= Jiayang Sun =

Chinese-American statistician

Jiayang Sun is an American statistician whose research has included work on simultaneous confidence bands for multiple comparisons, selection bias, mixture models, Gaussian random fields, machine learning, big data, statistical computing, graphics, and applications in biostatistics, biomedical research, software bug tracking, astronomy, and intellectual property law. She is a statistics professor, Bernard J. Dunn Eminent Scholar, and chair of the statistics department at George Mason University, and a former president of the Caucus for Women in Statistics.

==Education and career==
Sun earned a bachelor's degree in mathematics from Anhui University and a master's degree from Peking University.
She completed her Ph.D. at Stanford University in 1989. Her dissertation, $P$-Values in Projection Pursuit, was supervised by David Siegmund.
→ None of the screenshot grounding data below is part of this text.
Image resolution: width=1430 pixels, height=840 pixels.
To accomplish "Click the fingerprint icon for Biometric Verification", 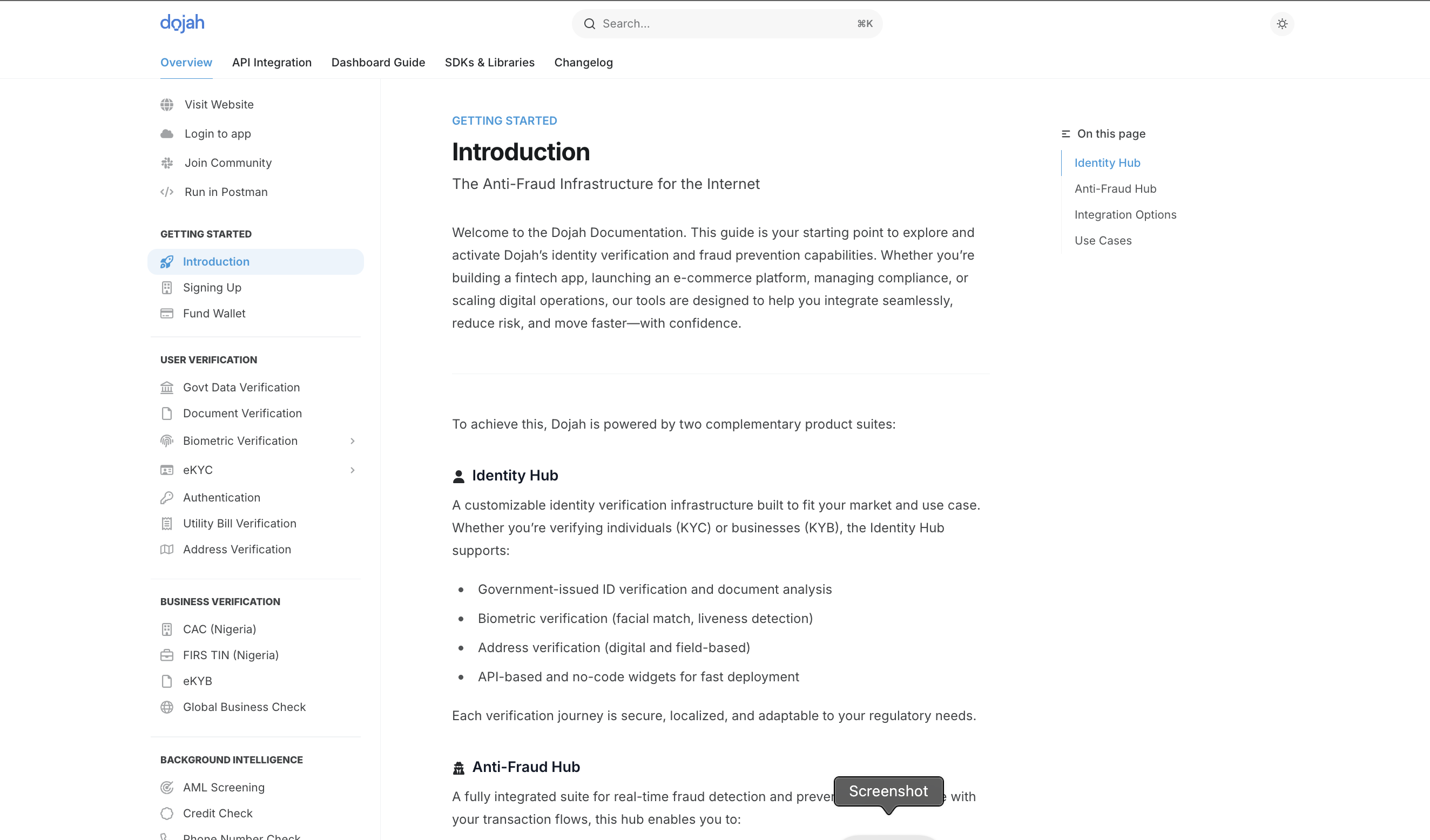I will [x=167, y=441].
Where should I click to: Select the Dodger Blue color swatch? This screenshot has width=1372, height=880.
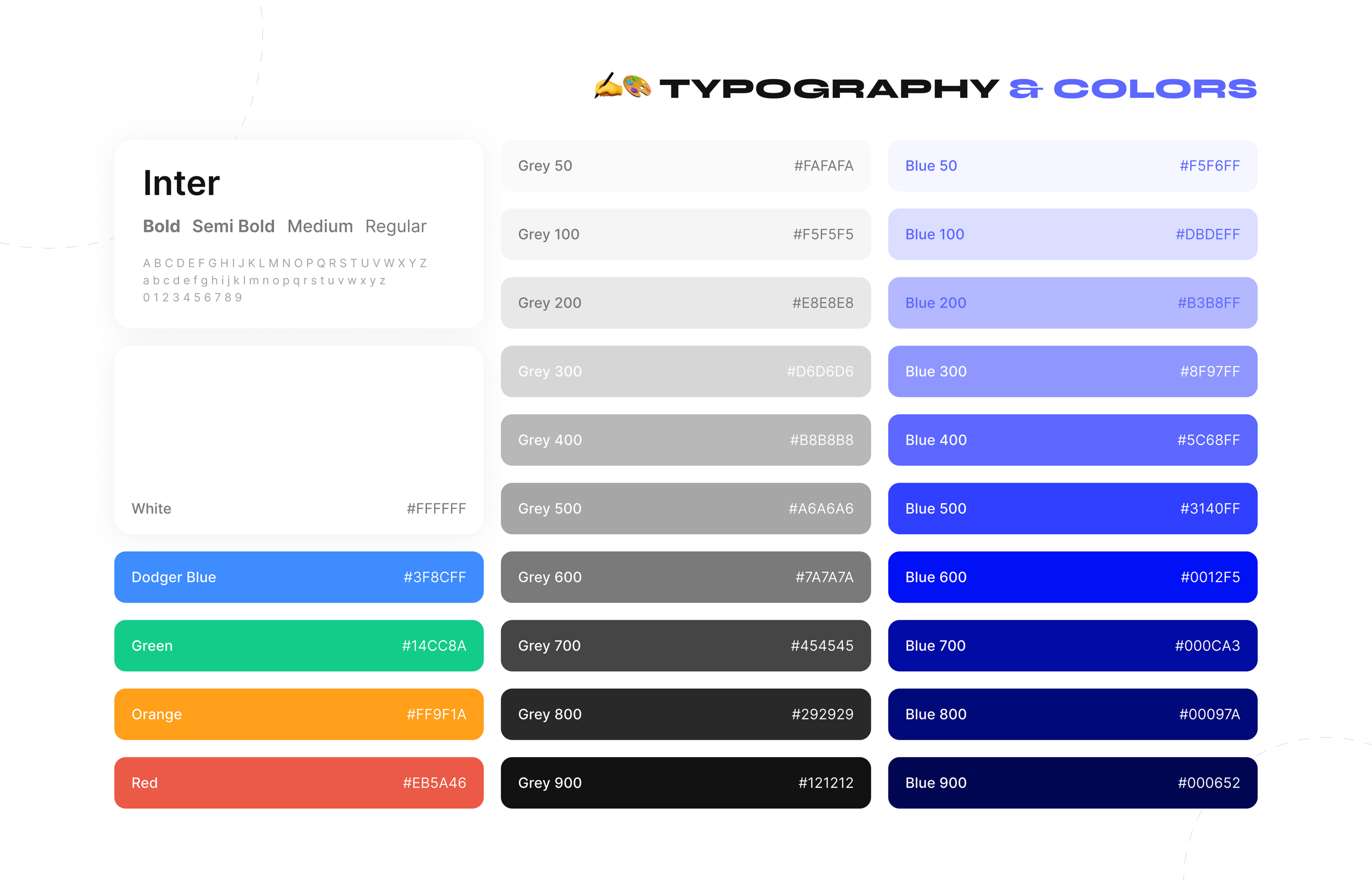[299, 577]
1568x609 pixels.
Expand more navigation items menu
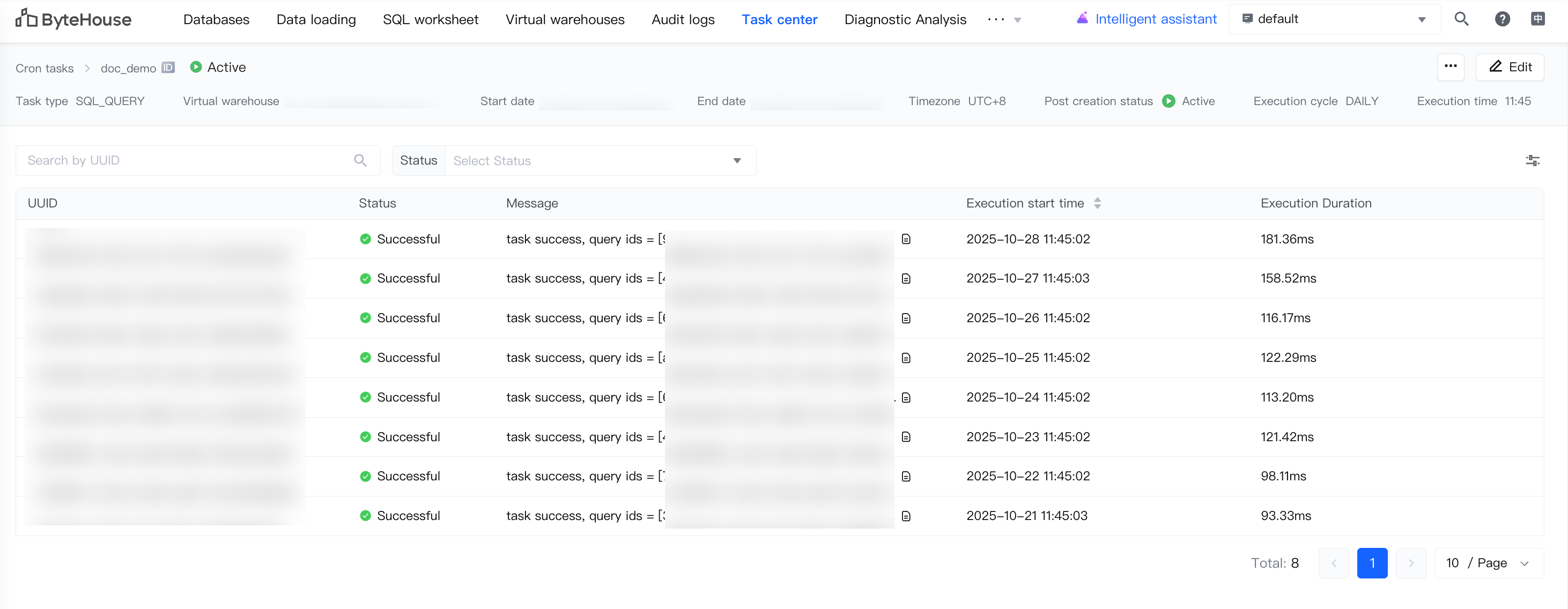point(1004,19)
After she completed her doctorate, she became a faculty member at the University of Michigan and later at Case Western Reserve University, where she became an associate and full professor in statistics, and then a professor of biostatistics and director of Case's Center for Statistical Research, Computing and Collaboration. In 2019 she moved to the department of statistics at George Mason University as professor, Bernard J. Dunn Eminent Scholar, and department chair. She also became an ASA/ACM/AMS/IMS/MAA/SIAM Science and Technology Policy Fellow for 2019–2020, working with the United States Department of Agriculture in Washington, DC.

==Recognition==
Sun is a Fellow of the American Statistical Association and of the Institute of Mathematical Statistics, and an Elected Member of the International Statistical Institute. She served as president of the Caucus for Women in Statistics for the 2016 term.